イシュタリア皇女、アイリス=アウル=イシュタリア。
三年前に嫁いできた俺の正妃。
俺はずっと、アイリスの考えが読めない。
『私は子を為しません』
婚礼の日に彼女はきっぱりとそう言った。
『為せない、ではなく為さない、と?』
『私は出産に耐えられる丈夫な身体を持ち合わせておりません。そして私にはこの国の国土を潤す義務がある。出産で命を落とすわけにはいかないのです』
王子を産んで国母となり、国を牛耳る……といった野望はないらしい。
確かに花嫁衣裳を纏った少女は折れそうなほどに細く、あまりにも儚げな印象だった。
絶世の、と枕詞をつけてしかるべき美貌。イシュタリア特有の肌の白さと相まって、本当に人間かと疑いたくなる容姿だった。
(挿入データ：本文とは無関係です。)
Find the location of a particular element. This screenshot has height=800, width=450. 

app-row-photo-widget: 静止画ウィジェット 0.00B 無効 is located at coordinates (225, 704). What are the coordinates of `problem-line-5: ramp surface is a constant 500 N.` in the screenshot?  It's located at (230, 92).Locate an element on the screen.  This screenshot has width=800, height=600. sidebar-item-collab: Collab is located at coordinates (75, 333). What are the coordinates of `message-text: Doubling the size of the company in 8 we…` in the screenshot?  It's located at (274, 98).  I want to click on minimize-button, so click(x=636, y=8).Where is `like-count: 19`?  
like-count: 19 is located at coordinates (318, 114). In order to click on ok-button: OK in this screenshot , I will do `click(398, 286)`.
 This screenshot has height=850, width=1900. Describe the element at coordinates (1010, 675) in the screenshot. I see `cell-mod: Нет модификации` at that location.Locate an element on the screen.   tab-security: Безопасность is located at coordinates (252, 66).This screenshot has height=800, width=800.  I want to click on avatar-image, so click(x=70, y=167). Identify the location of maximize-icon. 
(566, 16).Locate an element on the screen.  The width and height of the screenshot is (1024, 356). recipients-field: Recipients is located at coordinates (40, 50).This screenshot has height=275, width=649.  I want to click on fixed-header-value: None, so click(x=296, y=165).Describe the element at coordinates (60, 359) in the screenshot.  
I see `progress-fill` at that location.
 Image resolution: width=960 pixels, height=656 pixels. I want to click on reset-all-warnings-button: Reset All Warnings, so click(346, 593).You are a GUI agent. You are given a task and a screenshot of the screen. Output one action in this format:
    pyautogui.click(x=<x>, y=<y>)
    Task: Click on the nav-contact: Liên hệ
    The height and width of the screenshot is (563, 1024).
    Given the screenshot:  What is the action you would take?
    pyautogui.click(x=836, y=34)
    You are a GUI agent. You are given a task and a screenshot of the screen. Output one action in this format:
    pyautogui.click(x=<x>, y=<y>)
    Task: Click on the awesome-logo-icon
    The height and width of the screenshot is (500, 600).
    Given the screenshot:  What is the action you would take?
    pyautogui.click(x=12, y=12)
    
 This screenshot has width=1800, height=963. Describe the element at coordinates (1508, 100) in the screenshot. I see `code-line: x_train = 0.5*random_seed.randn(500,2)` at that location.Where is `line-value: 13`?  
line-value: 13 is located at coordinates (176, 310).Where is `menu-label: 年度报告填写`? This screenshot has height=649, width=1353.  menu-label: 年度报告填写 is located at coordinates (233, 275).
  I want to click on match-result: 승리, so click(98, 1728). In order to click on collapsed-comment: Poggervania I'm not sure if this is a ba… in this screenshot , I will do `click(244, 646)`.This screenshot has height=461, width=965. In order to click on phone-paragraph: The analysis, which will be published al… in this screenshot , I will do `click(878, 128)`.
朝焼けのような不思議な色合いの瞳の揺るぎなさを見て、俺は首肯した。
『いいだろう。世継ぎを貴殿には期待しない。では、貴殿は王妃として何をする?』
『何なりと。それが叶うだけの教養は積んで参りました。陛下のお力になるとお約束いたしましょう』
王妃となるべく育てられた人間の絶対の自信。
それは決して驕りではないと、俺はすぐに実感することになる。
内政も外交も、アイリスは完璧にこなしてみせた。
唯一欠けているところがあるとすれば、表情の変化が薄いところか。
ああしかし、時折、ふとした時に見せる小さな笑みはとても───……
「ねぇヴァン! 今度アイリス様のお部屋にお邪魔してもいいかな!」
明るく弾けるリオの声にはっと思惟を引き戻される。
「……いや、いくら君でも易々と彼女を訪うものではない。アイリスも忙しい身だ」
「そっかぁ……お仕事の邪魔はしたくないしなぁ……」
「どうしてそこまでアイリスにこだわる? 奴は君に嫌がらせを……」
「もー、だから違うったら!」
リオは俺の腕を擦り抜けて憤慨した様子でこちらを振り返る。
「アイリス様がそんなことするわけないでしょ! 確かに悪戯? はされたけど……絶対にあの人じゃない!」
「……君は純粋だからそう思うんだ。大人というのはそう単純じゃない」
「また子ども扱いする〜〜!」
すっかり臍を曲げてしまったリオの機嫌を取りながら、ぼんやりと考える。
あいつの仕業の筈だ。
リオが気に食わず追い落とそうとした。
だから、無力な彼女を守るためにあいつを隔離した。